# Hooke's law, Bertrand's theorem and closed orbits

• A
Kashmir
Bertrand's Theorem says : the only forces whose bounded orbits imply closed orbits are the Hooke's law and the attractive inverse square force.

I'm looking at the hookes law ##f=-k r## and try to see explicitly that the orbit is indeed closed.

I use the orbit equation ##\frac{d^{2} u}{d \theta^{2}}+u=\frac{-m}{l^{2} u^{2}} f\left(\frac{1}{u}\right)## with the force given as ##f=-k r## ,therefore I get ##\frac{d^{2} u}{d \theta^{2}}+u=+\frac{mk}{l^{2} u 3}## as the equation defining the trajectory.

However neither can I solve this nor can I see that the equation implies a closed orbit.

I'm looking at the hookes law ##f=-k r## and try to see explicitly that the orbit is indeed closed.
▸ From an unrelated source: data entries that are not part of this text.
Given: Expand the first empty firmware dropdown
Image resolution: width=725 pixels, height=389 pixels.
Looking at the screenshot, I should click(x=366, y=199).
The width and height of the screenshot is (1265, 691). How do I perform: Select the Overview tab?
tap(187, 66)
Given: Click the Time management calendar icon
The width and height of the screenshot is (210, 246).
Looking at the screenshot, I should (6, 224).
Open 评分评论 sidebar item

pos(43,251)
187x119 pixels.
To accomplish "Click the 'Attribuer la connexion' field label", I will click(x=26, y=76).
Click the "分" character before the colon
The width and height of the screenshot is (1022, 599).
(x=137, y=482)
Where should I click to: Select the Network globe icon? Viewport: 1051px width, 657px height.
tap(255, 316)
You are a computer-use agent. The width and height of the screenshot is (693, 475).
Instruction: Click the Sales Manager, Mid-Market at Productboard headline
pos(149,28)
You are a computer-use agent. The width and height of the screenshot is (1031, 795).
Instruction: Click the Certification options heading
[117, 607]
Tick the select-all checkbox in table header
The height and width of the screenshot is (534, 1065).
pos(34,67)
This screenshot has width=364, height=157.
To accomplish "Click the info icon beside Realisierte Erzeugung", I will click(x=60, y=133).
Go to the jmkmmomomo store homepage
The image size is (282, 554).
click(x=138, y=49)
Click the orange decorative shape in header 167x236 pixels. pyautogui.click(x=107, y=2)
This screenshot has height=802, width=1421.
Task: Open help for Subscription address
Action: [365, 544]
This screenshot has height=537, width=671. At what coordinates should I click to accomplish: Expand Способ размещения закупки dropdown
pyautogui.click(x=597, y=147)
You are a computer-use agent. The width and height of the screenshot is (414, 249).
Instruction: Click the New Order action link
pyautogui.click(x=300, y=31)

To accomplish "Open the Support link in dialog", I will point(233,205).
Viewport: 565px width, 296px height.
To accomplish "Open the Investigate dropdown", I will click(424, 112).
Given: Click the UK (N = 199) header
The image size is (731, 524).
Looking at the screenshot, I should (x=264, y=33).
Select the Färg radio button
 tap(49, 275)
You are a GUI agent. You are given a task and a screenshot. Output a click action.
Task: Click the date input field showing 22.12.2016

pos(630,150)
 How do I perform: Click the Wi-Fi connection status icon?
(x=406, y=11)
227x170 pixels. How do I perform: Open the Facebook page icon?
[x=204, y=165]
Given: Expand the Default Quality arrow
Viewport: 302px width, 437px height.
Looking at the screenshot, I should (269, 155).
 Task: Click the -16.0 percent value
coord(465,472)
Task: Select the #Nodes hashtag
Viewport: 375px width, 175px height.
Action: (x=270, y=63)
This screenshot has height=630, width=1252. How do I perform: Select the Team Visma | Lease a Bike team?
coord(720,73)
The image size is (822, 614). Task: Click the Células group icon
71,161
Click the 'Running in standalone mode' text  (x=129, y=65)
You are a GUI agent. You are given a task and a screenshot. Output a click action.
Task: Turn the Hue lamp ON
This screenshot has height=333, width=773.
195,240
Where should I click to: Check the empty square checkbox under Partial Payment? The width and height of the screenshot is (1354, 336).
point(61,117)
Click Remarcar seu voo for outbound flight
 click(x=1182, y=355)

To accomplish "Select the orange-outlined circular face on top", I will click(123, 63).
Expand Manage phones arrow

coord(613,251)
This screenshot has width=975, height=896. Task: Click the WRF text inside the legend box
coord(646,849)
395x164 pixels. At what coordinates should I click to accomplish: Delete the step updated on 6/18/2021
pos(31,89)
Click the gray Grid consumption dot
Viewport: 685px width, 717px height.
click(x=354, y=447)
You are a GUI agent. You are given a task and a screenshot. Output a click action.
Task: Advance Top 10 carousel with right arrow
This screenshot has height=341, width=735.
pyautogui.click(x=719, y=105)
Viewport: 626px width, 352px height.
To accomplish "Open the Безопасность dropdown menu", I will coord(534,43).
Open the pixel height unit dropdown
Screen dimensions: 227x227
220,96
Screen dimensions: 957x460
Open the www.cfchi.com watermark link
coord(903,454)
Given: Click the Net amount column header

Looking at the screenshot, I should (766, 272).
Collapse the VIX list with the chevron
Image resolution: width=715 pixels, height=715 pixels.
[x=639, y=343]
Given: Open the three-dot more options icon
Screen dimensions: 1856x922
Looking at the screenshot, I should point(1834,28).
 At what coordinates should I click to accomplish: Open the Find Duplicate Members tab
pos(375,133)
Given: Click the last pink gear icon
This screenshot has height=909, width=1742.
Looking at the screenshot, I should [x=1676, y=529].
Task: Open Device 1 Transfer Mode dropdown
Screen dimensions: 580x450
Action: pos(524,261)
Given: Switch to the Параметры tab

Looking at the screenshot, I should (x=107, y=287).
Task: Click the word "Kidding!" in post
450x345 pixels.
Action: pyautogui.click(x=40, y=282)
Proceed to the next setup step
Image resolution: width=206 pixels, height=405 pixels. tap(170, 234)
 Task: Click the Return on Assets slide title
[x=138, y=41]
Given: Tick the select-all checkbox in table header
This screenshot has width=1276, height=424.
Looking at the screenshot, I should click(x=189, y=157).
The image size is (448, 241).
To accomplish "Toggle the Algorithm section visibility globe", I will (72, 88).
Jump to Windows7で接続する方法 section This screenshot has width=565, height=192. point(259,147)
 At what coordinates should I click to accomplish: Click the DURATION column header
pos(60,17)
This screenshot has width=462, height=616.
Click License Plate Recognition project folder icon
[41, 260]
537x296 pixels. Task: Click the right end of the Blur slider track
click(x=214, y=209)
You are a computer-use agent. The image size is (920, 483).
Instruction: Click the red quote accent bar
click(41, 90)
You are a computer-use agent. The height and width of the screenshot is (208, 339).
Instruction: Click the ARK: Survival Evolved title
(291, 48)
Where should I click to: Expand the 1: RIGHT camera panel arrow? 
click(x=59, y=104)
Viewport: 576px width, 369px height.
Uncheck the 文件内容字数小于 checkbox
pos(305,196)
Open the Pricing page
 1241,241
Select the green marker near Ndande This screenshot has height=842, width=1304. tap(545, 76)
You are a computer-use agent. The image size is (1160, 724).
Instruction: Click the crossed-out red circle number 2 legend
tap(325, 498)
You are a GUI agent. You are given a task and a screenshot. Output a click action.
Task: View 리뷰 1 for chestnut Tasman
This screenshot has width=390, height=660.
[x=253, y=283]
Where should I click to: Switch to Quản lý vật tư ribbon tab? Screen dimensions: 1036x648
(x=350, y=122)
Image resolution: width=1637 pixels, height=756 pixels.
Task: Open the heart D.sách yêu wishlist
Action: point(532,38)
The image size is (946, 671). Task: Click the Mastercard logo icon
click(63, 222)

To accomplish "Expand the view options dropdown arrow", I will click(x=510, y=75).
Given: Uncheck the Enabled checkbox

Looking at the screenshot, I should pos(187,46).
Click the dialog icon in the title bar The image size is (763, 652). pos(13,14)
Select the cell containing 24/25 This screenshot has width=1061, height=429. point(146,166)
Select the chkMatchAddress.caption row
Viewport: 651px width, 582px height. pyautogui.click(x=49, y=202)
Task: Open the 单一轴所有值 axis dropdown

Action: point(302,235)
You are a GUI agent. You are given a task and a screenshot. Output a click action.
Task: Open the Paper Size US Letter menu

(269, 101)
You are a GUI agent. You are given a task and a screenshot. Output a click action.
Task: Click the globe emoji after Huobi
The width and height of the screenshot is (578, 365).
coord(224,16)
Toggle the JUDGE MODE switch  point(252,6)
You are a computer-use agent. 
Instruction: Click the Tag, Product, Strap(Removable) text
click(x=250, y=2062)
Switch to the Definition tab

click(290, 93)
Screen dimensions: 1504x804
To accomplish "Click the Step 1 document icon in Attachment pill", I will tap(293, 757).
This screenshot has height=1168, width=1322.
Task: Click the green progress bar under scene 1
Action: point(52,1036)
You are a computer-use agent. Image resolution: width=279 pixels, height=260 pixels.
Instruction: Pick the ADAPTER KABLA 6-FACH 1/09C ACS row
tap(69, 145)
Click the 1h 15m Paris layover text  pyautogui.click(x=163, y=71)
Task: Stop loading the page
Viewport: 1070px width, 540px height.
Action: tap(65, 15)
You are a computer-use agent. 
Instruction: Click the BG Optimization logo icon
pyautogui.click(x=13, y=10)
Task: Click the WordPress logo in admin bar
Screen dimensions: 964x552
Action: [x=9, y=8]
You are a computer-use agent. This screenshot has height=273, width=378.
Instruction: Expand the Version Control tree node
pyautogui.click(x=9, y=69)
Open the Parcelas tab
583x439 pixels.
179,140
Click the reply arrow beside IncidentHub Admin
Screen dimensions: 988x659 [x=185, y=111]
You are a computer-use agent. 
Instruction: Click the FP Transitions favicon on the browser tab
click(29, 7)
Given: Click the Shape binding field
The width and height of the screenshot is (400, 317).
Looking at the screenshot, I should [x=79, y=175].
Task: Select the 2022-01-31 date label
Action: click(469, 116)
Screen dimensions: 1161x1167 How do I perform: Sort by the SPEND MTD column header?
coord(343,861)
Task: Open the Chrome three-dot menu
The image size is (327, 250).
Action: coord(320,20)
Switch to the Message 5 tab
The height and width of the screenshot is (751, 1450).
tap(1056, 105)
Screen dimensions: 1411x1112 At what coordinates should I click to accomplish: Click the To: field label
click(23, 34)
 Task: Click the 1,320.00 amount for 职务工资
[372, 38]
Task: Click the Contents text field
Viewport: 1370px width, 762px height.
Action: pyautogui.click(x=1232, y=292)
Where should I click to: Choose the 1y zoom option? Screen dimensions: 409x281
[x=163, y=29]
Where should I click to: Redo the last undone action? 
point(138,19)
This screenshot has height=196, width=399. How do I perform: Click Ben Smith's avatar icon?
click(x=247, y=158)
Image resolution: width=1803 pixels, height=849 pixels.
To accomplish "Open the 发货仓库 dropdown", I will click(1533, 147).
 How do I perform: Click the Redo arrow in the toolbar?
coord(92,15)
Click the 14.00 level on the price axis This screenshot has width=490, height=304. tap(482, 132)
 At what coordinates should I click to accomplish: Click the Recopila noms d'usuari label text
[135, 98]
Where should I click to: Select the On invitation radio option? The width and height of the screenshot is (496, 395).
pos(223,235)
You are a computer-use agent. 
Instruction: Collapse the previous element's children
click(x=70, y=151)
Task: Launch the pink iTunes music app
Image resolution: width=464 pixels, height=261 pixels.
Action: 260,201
Hooke's law gives you harmonic oscillation along each axis in the orbital plane, with a period independent of max. amplitude, thus the same for both axes and equal to the orbital period:
https://en.wikipedia.org/wiki/Harmonic_oscillator

Kashmir
Kashmir
Hooke's law gives you harmonic oscillation along each axis in the orbital plane, with a period independent of max. amplitude, thus the same for both axes and equal to the orbital period:
https://en.wikipedia.org/wiki/Harmonic_oscillator
Thank you. I got it. We've three SHM along three axis which are periodic, hence a closed orbit.